Maybe that dead guy is the policy working as intended.
Sandbagging service providers does make it easier to avoid seeing the homeless, which I suspect was the real motivation for the law. Like I said, I'm not in that district, but I know that in my own district, the most politically vocal demographic seems primarily focused on minimizing their personal dissatisfaction. For example: It's hard to park, so we must oppose all new housing, because new housing means more people, which means more cars. (Also, rent is too high, but that's unrelated.) The neighborhood zoning committee recently voted to oppose a new late-night slider joint in an area without many late-night food options primarily because the woman who owns the boutique next door was worried her clothes would smell like hamburgers.
At a recent neighborhood safety meeting, the hottest topic was how excited everyone was to get city funding to install Internet-connected door cameras and transmit the footage directly to the police department. This prevents? deters? punishes? package and car theft, I guess. Whether giving the police a live video feed of the entire neighborhood might have any downsides did not seem like an important question. When the division inspector beseeched us to immediately call 911 anytime we saw anything we found suspicious, all the attendees sagely nodded, except for me, who has read too many stories about Black men detained because they "matched the description of a suspect in the area," where the "description" was "a Black man wearing a coat" and the "suspect" was someone walking in a place that a white person didn't expect them.
The idea that problems (in general) can be solved (generically) by the police seems pretty prevalent here. One of the safety meeting attendees was hopping mad about increased traffic congestion on a local thoroughfare. The actual issue is that the street is not large enough to support the densifying neighborhood, but she was baffled that we weren't solving the problem in the obvious way: More police, more aggressively ticketing double-parkers. I admit unfamiliarity with this school of transit planning.

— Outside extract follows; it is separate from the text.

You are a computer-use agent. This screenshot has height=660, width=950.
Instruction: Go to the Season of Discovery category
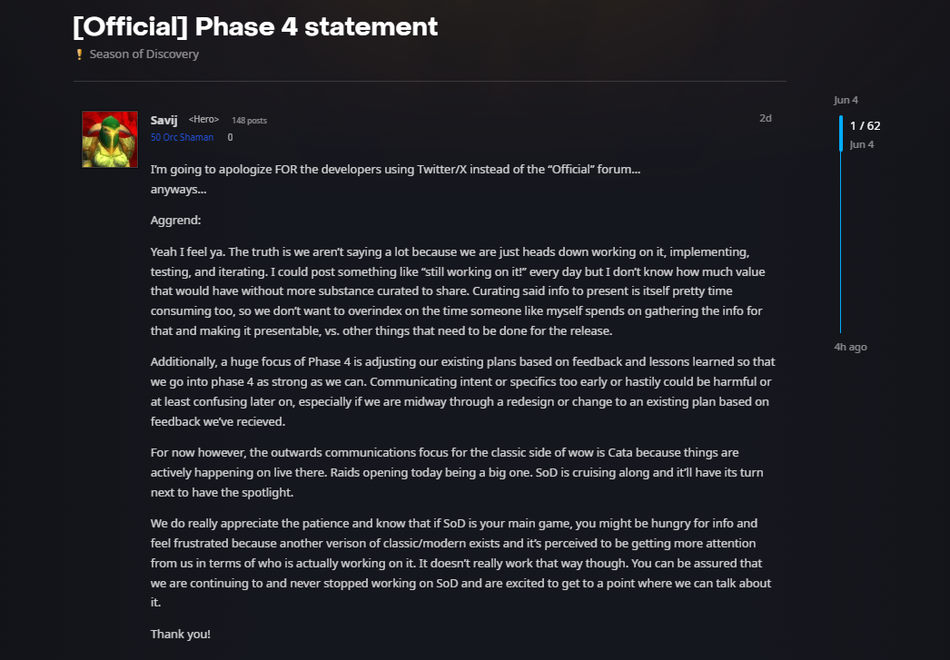tap(144, 54)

The division inspector also proudly announced that closer collaboration between the police department and the parking enforcement group should result in us seeing more boots on the cars of moving violators with unpaid tickets. Once again, the logic escapes me. Why does booting cars reduce speeding? I think it's supposed to be a deterrent, but punitive measures are a crude tool for effecting social change - when they work at all. I can't bring myself to categorically endorse them, let alone celebrate them.
The Onion was right 30 years ago. Somebody should do something about all the problems. But people presume that "someone" means "someone else," and that "something" should be easy. Just have The Authorities fix things. That's what they're there for, right? And if they claim their hands are tied because of a lack of resources or information or unaccountability, well, best give them what they ask for. We need the problems to be solved, after all.